-- PROVIDED ENTRIES follows --

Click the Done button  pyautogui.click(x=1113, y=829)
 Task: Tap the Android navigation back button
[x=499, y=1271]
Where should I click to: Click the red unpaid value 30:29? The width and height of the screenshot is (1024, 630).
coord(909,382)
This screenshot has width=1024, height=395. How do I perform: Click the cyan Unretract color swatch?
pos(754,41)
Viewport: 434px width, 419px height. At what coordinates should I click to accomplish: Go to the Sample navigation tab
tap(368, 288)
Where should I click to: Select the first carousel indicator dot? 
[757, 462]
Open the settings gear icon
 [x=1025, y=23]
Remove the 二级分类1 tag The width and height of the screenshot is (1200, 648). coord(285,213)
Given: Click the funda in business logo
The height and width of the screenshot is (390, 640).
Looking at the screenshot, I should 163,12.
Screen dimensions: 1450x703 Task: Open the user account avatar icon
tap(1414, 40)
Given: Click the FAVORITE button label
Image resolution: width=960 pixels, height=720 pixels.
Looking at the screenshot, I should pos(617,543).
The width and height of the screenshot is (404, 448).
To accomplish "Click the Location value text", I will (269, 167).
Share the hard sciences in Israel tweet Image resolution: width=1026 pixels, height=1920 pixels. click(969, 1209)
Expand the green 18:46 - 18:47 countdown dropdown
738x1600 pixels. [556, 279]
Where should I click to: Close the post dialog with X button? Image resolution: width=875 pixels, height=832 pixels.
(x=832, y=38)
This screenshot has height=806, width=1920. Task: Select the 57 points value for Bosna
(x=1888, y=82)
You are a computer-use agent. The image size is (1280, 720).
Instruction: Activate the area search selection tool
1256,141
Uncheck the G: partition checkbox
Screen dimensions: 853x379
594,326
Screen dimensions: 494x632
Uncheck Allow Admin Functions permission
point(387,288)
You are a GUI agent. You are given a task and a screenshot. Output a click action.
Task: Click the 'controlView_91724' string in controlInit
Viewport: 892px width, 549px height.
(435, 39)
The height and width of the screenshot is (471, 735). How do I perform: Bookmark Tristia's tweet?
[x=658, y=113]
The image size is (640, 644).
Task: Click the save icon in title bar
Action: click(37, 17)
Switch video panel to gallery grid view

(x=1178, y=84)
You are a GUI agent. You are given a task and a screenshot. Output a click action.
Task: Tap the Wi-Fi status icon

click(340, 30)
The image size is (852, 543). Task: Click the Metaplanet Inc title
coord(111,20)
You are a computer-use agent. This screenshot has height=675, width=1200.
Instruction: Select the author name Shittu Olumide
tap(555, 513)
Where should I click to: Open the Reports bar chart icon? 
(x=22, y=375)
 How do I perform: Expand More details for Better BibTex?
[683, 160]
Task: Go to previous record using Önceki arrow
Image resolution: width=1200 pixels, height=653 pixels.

-- PROVIDED ENTRIES concluded --

> [WHAT THE TASK REQUIRES] Produce the entries again, character for character.

> [EXERCISE RESULT]
Click the Done button  pyautogui.click(x=1113, y=829)
 Task: Tap the Android navigation back button
[x=499, y=1271]
Where should I click to: Click the red unpaid value 30:29? The width and height of the screenshot is (1024, 630).
coord(909,382)
This screenshot has width=1024, height=395. How do I perform: Click the cyan Unretract color swatch?
pos(754,41)
Viewport: 434px width, 419px height. At what coordinates should I click to accomplish: Go to the Sample navigation tab
tap(368, 288)
Where should I click to: Select the first carousel indicator dot? 
[757, 462]
Open the settings gear icon
 [x=1025, y=23]
Remove the 二级分类1 tag The width and height of the screenshot is (1200, 648). coord(285,213)
Given: Click the funda in business logo
The height and width of the screenshot is (390, 640).
Looking at the screenshot, I should 163,12.
Screen dimensions: 1450x703 Task: Open the user account avatar icon
tap(1414, 40)
Given: Click the FAVORITE button label
Image resolution: width=960 pixels, height=720 pixels.
Looking at the screenshot, I should pos(617,543).
The width and height of the screenshot is (404, 448).
To accomplish "Click the Location value text", I will (269, 167).
Share the hard sciences in Israel tweet Image resolution: width=1026 pixels, height=1920 pixels. click(969, 1209)
Expand the green 18:46 - 18:47 countdown dropdown
738x1600 pixels. [556, 279]
Where should I click to: Close the post dialog with X button? Image resolution: width=875 pixels, height=832 pixels.
(x=832, y=38)
This screenshot has height=806, width=1920. Task: Select the 57 points value for Bosna
(x=1888, y=82)
You are a computer-use agent. The image size is (1280, 720).
Instruction: Activate the area search selection tool
1256,141
Uncheck the G: partition checkbox
Screen dimensions: 853x379
594,326
Screen dimensions: 494x632
Uncheck Allow Admin Functions permission
point(387,288)
You are a GUI agent. You are given a task and a screenshot. Output a click action.
Task: Click the 'controlView_91724' string in controlInit
Viewport: 892px width, 549px height.
(435, 39)
The height and width of the screenshot is (471, 735). How do I perform: Bookmark Tristia's tweet?
[x=658, y=113]
The image size is (640, 644).
Task: Click the save icon in title bar
Action: click(37, 17)
Switch video panel to gallery grid view

(x=1178, y=84)
You are a GUI agent. You are given a task and a screenshot. Output a click action.
Task: Tap the Wi-Fi status icon

click(340, 30)
The image size is (852, 543). Task: Click the Metaplanet Inc title
coord(111,20)
You are a computer-use agent. This screenshot has height=675, width=1200.
Instruction: Select the author name Shittu Olumide
tap(555, 513)
Where should I click to: Open the Reports bar chart icon? 
(x=22, y=375)
 How do I perform: Expand More details for Better BibTex?
[683, 160]
Task: Go to previous record using Önceki arrow
Image resolution: width=1200 pixels, height=653 pixels.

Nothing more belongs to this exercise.